[Feature Request] Linux (Wine / Proton) version?

[NyaomiDEV]

Is your feature request related to a problem? Please describe. Grand Theft Auto V runs under Wine / Proton; and invite-spamming is a problem over there too.

Describe the solution you'd like Since this program is written in Python, I think it can be updated to support Linux as well.

Describe alternatives you've considered Running this Python script under Wine fails because it requires UAC, which Wine doesn't have. Even if it worked past that, it couldn't filter anything out because Wine programs don't have the required permissions nor APIs exposed to them to do network filtering.

Additional context Not applicable.

[Speyedr]

As you have suggested, a Wine version would be impossible because SCBlocker uses PyDivert, which is just a wrapper for WinDivert, which is a signed kernel driver that allows SCBlocker to filter and modify packets in real time. There simply wasn't a cross-platform framework available for filtering packets--in fact, I believe that WinDivert is the only option for filtering on Windows with this level of flexibility.

A native Linux version which uses a different packet filtering library could be possible, however significant effort would be needed to make the scripts cross-platform by abstracting certain functions and dependencies so that both operating systems are supported. Research would also need to be done to decide what library to use as unlike on Windows, there are a few different options for Linux.

There is one alternative that technically already exists for Linux, and that is to use an Intrusion Prevention System (IPS) such as Snort or Suricata (though both of these have to be set up properly to filter "in-line" like SCBlocker does), and then write the filter rules in their syntax. You would of course need to do this yourself, and it would require understanding how each filter rule works (found in FilterSettings.should_allow())so that you could translate it to the filter's syntax.

Although Snort and Suricata are available for Windows, both of them are unable to filter packets on Windows and instead can only operate as Intrusion Detection Systems (IDS)--they can't drop or block packets. Suricata technically supports WinDivert but you need to build Suricata yourself with support for it and I don't think you can even run it without enabling Test Signing anyways.

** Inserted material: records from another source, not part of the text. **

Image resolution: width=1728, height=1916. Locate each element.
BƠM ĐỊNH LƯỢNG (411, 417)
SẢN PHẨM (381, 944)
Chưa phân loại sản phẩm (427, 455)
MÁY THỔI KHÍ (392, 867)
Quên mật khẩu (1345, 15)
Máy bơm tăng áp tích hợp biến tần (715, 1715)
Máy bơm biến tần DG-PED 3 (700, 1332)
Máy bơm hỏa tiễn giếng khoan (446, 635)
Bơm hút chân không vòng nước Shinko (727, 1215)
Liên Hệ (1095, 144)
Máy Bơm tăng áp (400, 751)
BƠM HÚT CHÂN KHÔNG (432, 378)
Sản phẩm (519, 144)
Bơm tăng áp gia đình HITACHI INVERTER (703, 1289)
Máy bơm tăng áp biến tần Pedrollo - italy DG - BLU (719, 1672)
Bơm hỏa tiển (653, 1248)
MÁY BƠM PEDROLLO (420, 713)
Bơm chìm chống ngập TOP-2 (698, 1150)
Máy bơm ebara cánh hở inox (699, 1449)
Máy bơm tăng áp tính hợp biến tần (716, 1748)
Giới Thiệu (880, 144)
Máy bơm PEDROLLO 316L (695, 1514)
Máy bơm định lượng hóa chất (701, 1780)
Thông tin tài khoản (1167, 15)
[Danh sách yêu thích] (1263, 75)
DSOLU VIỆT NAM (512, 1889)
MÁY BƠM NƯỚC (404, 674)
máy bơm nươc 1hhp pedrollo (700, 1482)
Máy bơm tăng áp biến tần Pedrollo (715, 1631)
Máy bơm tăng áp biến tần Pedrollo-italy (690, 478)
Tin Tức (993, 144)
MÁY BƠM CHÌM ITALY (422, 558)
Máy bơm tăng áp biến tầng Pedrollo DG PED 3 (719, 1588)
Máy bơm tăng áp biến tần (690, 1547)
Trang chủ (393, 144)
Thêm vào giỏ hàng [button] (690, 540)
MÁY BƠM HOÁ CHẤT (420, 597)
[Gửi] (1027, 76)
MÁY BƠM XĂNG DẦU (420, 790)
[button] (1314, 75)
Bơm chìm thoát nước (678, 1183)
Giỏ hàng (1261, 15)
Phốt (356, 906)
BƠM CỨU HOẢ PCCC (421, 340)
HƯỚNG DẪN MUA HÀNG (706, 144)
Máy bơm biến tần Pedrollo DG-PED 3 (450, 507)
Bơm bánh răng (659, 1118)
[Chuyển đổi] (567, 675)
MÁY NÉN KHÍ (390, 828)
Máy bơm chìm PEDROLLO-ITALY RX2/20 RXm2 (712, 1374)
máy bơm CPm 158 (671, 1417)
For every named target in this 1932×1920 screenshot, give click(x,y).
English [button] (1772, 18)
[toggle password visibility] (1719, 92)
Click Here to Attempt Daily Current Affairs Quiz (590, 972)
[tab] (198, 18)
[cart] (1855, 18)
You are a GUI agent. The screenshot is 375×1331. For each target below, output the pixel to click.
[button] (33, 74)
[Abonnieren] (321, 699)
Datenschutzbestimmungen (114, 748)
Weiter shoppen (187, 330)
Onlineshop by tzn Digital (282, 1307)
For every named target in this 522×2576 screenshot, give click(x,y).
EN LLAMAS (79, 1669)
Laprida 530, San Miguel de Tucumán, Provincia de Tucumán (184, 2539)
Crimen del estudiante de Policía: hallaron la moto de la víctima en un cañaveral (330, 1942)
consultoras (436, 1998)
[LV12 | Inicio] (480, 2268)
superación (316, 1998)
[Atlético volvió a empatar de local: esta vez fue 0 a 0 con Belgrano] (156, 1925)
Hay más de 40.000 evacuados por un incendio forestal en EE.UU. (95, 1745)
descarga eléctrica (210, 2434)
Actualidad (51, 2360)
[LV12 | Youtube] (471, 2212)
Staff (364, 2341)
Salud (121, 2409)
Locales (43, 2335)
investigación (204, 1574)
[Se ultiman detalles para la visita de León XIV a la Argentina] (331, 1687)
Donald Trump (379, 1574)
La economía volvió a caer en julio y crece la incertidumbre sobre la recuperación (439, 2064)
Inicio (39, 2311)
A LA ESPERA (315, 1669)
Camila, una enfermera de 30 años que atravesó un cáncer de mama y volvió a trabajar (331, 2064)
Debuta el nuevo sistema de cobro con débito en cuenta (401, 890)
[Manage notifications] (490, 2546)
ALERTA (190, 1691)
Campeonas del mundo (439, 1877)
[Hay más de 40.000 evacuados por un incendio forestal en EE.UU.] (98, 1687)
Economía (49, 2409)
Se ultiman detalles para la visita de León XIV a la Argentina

Developing and testing the Linux version would also be an inconvenience for me personally as I would need to, well, develop and test on Linux in the first place, which I currently cannot do (without installing VMWare or something similar, of course).

The TL;DR is that an official Linux port is currently not under development but is being considered. It would be a lot of effort for a small portion of the player-base, and there already exist other alternatives that could do what SCBlocker does on Linux (but not on Windows) if you wanted to set them up yourself.

[NyaomiDEV]

I wondered, is this possible to achieve with fixed rules? Most Linux systems do have a firewall such as ufw and iptables, so if simple rule-based filtering is somewhat applicable, it would be fine, I guess.

[Speyedr]

I'm not sure. The filters themselves are currently "fixed" but perform certain packet inspections which I don't think can be done with only ufw / iptables.

• DROP_LENGTH checks if the payload size is 93 bytes. It also needs to be incoming, with a source portrange of [61455-61458] and UDP protocol (technically it's DTLS and the payload is 80 bytes but WinDivert doesn't know of the DTLS header).
• DROP_CLIENT_POST uses regex / pattern matching. Specifically, it's checking the first two lines of the packet to determine the method (POST), the protocol (HTTP/1.1) and the full URI to the endpoint (from the hostname and method locations listed in the header which are shown here). It's basically just a simple string equality match.

I don't think you can check the payload size or perform packet regex / string matching with ufw or iptables. If you can, then both of these filters could be recreated.

Of course, you can simply "drop more" by blocking the server's IP entirely, but then you'll have difficulties playing Online.

Snort and Suricata definitely have the ability to write fixed rules which can do this though. There might be other firewalls which can do this as well but I'm not aware of them at the moment.